Blog EllePì – Il rischio della fiducia
di Romina Perni
Sono partita per la Summer School di Offida carica di aspettative. Avevo davvero voglia di toccare con la viva mano dell’esperienza come un concetto potesse essere considerato da punti di vista molto diversi e come questi potessero essere integrati e arricchiti. Un lavoro che raramente si compie, vista la tendenza a specializzarsi e a settorializzarsi che l’alta formazione ha. Non nego di aver avuto anche alcune perplessità rispetto al tema scelto: forse troppo impalpabile per poter diventare oggetto di studi economici o sociologici, troppo generico per poter essere rilevante per la filosofia. Prima di dare risposta a questi dubbi preliminari, cosa che è stata possibile solo al termine di quest’esperienza, devo dire che la scoperta è stata invece d’altro tipo.

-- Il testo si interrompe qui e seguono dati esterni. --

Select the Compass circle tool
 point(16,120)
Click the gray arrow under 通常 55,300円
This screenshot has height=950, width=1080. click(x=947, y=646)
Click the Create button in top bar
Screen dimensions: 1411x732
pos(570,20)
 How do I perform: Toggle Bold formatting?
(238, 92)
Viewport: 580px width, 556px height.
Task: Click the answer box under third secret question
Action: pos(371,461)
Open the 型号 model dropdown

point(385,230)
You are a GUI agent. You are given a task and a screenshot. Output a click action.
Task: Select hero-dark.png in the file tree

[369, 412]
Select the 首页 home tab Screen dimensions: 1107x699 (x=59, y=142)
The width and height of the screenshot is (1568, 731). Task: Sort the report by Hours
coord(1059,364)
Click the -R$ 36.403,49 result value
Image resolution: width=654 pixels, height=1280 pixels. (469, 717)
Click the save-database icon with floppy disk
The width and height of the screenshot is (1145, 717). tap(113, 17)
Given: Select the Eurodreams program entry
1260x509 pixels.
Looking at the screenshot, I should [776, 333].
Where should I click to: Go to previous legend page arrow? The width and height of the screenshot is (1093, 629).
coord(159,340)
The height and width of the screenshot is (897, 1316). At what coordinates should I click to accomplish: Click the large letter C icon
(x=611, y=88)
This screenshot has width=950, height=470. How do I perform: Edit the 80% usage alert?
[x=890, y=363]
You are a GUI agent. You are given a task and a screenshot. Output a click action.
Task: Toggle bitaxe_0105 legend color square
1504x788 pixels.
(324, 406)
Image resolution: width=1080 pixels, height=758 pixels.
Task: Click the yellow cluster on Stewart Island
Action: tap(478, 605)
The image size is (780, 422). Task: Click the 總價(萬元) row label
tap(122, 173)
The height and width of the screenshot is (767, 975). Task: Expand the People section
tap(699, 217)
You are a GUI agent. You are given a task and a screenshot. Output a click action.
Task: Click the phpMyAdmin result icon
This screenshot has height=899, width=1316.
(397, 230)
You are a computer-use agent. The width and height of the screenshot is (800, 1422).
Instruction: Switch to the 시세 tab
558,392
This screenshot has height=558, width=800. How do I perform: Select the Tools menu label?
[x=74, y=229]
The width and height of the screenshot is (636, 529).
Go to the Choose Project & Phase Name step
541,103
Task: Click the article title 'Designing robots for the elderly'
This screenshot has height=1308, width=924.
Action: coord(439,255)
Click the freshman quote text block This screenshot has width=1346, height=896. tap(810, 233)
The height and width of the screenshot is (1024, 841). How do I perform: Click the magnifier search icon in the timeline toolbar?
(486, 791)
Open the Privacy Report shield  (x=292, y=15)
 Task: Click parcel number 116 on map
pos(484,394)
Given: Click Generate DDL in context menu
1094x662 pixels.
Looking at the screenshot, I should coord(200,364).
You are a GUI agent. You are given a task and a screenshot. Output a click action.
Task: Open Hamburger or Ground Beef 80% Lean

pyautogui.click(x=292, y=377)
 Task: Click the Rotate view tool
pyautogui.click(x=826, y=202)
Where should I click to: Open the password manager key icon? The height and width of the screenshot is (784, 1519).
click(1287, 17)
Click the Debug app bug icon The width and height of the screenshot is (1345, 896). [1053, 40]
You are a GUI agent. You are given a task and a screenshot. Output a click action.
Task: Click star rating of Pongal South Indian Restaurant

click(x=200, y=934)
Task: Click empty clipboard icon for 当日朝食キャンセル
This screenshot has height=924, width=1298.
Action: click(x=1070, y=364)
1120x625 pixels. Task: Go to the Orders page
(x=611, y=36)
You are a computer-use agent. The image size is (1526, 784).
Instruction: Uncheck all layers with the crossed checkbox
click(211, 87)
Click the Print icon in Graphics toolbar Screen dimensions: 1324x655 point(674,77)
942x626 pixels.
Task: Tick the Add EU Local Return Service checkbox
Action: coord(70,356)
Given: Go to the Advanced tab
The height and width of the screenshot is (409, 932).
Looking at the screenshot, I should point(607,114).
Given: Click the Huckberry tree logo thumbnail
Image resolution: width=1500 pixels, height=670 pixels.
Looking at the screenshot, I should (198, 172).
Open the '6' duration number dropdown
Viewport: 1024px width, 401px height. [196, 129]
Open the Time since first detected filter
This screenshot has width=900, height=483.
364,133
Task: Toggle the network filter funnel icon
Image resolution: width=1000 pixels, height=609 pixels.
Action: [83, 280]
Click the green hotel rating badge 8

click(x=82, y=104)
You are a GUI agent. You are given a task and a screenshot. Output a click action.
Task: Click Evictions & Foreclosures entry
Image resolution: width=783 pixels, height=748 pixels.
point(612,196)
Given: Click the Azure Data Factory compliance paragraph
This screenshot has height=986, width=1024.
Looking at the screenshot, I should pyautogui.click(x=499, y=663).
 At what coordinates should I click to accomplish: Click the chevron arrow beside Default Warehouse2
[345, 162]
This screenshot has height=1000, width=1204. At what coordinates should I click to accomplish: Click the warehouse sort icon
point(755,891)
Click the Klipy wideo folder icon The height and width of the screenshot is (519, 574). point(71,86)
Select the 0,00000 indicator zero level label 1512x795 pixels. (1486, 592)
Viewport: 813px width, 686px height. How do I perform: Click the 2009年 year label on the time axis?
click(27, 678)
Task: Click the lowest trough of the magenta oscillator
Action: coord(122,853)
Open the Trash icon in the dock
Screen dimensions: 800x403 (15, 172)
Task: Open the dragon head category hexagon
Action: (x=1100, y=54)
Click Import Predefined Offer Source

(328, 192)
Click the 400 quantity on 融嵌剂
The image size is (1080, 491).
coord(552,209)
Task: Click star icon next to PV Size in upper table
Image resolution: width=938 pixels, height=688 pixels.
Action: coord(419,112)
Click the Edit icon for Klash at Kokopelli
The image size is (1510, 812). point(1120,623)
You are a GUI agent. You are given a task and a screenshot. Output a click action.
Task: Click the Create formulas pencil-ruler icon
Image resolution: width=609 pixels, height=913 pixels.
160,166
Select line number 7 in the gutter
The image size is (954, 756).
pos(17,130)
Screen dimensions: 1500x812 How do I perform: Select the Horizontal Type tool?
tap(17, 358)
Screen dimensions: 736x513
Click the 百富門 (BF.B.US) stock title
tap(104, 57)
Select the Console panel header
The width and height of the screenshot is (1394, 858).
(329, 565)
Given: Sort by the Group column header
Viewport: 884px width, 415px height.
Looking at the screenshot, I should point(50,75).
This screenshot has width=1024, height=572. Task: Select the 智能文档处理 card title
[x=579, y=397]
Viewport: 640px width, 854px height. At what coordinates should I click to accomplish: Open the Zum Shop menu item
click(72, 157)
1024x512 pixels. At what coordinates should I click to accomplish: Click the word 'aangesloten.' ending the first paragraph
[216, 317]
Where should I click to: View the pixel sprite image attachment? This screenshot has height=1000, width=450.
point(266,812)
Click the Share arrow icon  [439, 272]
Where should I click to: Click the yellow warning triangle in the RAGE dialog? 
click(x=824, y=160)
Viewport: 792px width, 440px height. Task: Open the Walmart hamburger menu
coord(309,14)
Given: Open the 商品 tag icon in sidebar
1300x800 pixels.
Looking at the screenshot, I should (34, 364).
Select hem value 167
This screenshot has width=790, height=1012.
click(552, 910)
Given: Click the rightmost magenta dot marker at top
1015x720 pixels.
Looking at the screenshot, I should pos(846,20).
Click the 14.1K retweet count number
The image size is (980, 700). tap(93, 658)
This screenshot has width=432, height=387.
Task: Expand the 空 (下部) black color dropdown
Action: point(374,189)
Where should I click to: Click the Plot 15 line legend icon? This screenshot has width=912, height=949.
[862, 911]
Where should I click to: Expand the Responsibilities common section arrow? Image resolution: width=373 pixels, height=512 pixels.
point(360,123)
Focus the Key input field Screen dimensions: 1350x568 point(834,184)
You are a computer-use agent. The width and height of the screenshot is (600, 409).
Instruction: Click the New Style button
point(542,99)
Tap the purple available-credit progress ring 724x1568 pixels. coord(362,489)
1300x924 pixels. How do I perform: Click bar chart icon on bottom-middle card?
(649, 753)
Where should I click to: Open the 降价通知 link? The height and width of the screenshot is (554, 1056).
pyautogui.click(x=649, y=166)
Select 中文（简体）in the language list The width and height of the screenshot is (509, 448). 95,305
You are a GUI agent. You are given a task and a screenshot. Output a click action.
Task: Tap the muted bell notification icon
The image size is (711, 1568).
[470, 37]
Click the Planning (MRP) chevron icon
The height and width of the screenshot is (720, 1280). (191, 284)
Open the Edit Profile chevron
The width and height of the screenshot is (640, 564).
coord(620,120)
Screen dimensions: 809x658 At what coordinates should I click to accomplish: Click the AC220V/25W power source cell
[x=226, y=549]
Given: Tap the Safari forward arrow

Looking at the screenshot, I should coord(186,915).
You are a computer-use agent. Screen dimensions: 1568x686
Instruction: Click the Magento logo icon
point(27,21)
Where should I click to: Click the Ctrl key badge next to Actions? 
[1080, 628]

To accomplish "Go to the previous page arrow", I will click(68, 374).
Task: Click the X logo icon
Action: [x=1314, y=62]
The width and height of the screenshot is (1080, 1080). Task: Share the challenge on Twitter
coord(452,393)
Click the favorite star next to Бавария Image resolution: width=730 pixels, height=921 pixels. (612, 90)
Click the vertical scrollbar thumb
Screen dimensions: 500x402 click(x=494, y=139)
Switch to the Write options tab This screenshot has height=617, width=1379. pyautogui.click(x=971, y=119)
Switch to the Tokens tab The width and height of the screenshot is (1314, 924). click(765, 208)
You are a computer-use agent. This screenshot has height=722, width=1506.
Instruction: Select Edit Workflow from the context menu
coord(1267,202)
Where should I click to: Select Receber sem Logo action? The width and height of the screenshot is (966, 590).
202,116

Per cinque giorni si è materializzata nelle nostre esistenze una pausa feconda in un luogo “altro” rispetto a quello usuale. Come nel teatro, dove le pause sono in realtà i momenti che danno il senso al tutto, alle azioni e alle parole precedenti e successive e che permettono di realizzare qualcosa di unico e inaspettato, così sono le pause delle nostre vite in cui abbiamo modo di guardare e sperimentare riflessioni e relazioni interpersonali nuove in grado di rendere la nostra vita piena. C’è un termine tedesco, di cui è difficile trovare una traduzione adeguata in italiano, che può meglio di tante altre parole rendere l’idea dell’atmosfera che si respirava in quei giorni: gemütlich era il luogo, così come l’ambiente e l’aria. Accoglienti, familiari, caldi. In questo luogo “altro” si è aperto per me il mondo concettuale e pratico legato al concetto di fiducia. Difficile prescindere, in realtà, da questo tema per una riflessione esaustiva e convincente sulla città, come è quella che sto conducendo nella mia ricerca, che riguarda il legame tra utopia, città e forme del potere a partire dall’opera di Cyrano de Bergerac. La città è composta da individui che entrano in contatto l’uno con l’altro e che devono instaurare rapporti di fiducia per poter convivere (almeno considerando il livello di base di interazione che tra di essi può esistere). La città è intesa qui come centro politico amministrativo, economico, ma la sua struttura è anche e soprattutto il segno della civiltà a cui apparteniamo. Esiste di certo un legame tra forma, struttura urbana e reti di fiducia che al suo interno possono instaurarsi.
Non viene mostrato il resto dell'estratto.